_YOUR OBJECTIVE_.
Lines in the data below that contain the word "item" are to be copied.

_DATASET CONTENT_.
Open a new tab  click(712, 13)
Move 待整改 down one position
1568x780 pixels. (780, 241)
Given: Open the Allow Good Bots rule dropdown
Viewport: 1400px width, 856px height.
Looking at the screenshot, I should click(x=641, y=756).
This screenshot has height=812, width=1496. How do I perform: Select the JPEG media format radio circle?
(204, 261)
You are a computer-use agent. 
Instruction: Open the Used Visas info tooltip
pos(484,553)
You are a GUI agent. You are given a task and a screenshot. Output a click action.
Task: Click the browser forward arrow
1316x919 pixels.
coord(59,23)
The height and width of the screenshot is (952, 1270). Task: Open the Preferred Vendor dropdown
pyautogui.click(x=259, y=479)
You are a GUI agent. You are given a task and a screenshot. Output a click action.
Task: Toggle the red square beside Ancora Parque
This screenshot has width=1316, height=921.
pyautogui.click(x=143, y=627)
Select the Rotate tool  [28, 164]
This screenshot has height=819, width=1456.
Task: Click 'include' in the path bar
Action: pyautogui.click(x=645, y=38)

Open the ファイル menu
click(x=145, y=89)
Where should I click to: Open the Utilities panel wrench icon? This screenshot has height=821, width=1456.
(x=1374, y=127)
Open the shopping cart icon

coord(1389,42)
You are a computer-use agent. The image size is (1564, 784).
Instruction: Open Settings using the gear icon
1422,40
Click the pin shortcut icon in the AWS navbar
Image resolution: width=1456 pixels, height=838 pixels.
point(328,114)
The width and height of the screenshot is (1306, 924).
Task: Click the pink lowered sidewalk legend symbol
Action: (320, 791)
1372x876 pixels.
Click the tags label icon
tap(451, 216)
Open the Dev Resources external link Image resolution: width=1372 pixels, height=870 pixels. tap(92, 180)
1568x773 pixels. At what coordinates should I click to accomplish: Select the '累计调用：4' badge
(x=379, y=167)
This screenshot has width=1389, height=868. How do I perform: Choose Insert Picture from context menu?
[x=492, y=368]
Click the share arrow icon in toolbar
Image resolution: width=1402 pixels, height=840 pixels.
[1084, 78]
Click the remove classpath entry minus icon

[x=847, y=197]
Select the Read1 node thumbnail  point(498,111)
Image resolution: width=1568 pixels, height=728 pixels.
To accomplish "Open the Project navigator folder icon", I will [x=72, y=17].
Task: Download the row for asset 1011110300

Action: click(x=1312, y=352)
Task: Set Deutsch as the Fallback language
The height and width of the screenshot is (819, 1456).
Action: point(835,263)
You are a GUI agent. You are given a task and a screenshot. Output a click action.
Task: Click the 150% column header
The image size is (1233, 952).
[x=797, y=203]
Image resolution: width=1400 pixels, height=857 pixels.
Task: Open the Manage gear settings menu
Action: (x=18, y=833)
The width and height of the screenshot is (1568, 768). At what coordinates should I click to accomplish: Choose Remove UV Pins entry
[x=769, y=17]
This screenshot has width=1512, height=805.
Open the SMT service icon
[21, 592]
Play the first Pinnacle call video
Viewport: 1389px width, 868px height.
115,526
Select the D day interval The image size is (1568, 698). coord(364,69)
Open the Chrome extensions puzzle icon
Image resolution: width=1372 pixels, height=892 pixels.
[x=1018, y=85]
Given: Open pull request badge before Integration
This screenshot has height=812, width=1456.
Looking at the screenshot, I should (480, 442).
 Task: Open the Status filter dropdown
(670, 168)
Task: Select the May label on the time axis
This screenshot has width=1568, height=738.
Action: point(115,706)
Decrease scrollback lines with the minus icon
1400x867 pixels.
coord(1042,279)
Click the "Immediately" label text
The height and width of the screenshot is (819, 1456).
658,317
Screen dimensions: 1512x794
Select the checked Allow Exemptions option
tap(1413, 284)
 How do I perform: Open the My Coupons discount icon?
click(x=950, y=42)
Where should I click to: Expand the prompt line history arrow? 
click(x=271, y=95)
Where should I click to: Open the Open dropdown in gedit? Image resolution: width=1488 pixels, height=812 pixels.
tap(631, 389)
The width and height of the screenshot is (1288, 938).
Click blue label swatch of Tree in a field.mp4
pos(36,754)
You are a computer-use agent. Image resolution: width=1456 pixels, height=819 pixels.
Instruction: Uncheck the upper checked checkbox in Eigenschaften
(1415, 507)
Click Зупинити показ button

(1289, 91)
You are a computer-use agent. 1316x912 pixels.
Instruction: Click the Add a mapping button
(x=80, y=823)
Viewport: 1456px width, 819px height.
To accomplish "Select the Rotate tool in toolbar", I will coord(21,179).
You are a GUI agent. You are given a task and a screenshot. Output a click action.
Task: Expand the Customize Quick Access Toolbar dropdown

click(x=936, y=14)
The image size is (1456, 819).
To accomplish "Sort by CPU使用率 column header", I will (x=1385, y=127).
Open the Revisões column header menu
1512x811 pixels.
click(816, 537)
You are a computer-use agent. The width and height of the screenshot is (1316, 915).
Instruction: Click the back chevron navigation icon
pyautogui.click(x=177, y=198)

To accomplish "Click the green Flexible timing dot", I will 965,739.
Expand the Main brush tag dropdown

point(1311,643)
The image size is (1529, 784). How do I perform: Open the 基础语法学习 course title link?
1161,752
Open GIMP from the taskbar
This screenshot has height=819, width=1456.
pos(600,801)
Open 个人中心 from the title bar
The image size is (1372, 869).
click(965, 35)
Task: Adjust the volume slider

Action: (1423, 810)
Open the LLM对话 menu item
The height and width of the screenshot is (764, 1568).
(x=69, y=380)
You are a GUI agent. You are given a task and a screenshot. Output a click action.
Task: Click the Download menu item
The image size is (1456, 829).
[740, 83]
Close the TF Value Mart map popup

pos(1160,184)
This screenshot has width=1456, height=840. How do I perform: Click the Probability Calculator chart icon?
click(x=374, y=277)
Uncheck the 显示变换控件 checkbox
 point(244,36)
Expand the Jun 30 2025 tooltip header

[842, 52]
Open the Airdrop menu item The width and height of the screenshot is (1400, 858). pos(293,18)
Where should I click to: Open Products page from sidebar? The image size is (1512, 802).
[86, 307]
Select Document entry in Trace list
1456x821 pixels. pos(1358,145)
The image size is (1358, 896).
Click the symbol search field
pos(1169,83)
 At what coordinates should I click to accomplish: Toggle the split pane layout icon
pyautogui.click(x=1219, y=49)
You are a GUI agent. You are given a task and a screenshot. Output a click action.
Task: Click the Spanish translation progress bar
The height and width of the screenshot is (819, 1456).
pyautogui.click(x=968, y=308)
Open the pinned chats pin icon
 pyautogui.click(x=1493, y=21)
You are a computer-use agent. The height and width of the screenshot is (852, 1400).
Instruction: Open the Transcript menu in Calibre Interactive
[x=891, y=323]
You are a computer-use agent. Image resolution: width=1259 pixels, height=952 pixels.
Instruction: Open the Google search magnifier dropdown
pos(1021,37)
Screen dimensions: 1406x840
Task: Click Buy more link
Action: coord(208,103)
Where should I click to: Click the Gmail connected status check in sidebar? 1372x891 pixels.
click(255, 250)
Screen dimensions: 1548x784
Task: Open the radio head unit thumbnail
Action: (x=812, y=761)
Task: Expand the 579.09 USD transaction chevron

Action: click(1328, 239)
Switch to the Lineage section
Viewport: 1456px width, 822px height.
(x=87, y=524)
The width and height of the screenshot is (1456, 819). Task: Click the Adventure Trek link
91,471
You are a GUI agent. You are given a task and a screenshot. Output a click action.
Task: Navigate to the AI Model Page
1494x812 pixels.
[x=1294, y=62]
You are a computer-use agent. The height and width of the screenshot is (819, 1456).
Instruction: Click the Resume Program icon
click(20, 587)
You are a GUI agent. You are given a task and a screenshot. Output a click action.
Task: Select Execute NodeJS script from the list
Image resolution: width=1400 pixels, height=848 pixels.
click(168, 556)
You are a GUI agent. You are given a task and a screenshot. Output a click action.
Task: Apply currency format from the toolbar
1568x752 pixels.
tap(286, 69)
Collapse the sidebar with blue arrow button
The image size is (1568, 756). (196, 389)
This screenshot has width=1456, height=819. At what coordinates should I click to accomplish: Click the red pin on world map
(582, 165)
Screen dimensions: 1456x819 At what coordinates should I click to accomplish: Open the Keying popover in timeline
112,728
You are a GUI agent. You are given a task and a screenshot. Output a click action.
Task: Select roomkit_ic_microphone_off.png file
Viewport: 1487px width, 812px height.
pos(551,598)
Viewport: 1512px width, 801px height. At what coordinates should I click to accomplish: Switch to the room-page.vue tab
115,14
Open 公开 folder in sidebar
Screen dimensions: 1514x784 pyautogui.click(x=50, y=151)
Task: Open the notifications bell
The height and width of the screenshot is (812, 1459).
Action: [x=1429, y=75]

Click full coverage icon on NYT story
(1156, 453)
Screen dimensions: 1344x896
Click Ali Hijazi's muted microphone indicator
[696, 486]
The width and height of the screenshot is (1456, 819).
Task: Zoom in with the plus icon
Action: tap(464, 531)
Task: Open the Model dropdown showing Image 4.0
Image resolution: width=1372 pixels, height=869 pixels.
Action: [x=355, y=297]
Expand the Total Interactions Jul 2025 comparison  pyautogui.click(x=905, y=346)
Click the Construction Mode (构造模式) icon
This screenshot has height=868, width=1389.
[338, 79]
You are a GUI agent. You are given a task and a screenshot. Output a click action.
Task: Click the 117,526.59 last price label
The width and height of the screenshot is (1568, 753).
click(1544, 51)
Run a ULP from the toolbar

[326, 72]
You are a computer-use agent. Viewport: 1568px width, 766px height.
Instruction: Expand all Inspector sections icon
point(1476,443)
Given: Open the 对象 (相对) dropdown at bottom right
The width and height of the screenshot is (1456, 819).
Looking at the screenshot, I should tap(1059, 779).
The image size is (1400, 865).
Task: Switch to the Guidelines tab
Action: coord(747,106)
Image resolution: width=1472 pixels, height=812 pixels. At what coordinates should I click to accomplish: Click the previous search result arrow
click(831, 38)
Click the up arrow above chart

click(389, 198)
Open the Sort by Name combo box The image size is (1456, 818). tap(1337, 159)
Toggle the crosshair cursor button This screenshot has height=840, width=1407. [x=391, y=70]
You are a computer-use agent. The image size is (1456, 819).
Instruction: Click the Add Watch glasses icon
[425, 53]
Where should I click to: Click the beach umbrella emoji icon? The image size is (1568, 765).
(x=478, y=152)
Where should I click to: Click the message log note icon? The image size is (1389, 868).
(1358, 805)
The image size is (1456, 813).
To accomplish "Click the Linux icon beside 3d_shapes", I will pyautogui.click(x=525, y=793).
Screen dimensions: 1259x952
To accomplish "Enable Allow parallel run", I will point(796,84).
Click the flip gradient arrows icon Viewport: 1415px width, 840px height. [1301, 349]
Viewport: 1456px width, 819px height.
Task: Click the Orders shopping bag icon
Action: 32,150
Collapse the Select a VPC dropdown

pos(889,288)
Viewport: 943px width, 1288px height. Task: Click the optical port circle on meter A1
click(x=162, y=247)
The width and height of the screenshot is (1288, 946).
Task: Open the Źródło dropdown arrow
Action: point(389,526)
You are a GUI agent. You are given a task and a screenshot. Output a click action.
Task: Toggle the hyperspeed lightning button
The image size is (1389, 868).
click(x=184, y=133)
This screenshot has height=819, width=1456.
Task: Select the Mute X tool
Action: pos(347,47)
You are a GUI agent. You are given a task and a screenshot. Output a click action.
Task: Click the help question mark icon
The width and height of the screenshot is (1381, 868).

_ANSWER SPACE_.
Open the LLM对话 menu item
Task: Click the Download menu item
Open the Airdrop menu item The width and height of the screenshot is (1400, 858). pos(293,18)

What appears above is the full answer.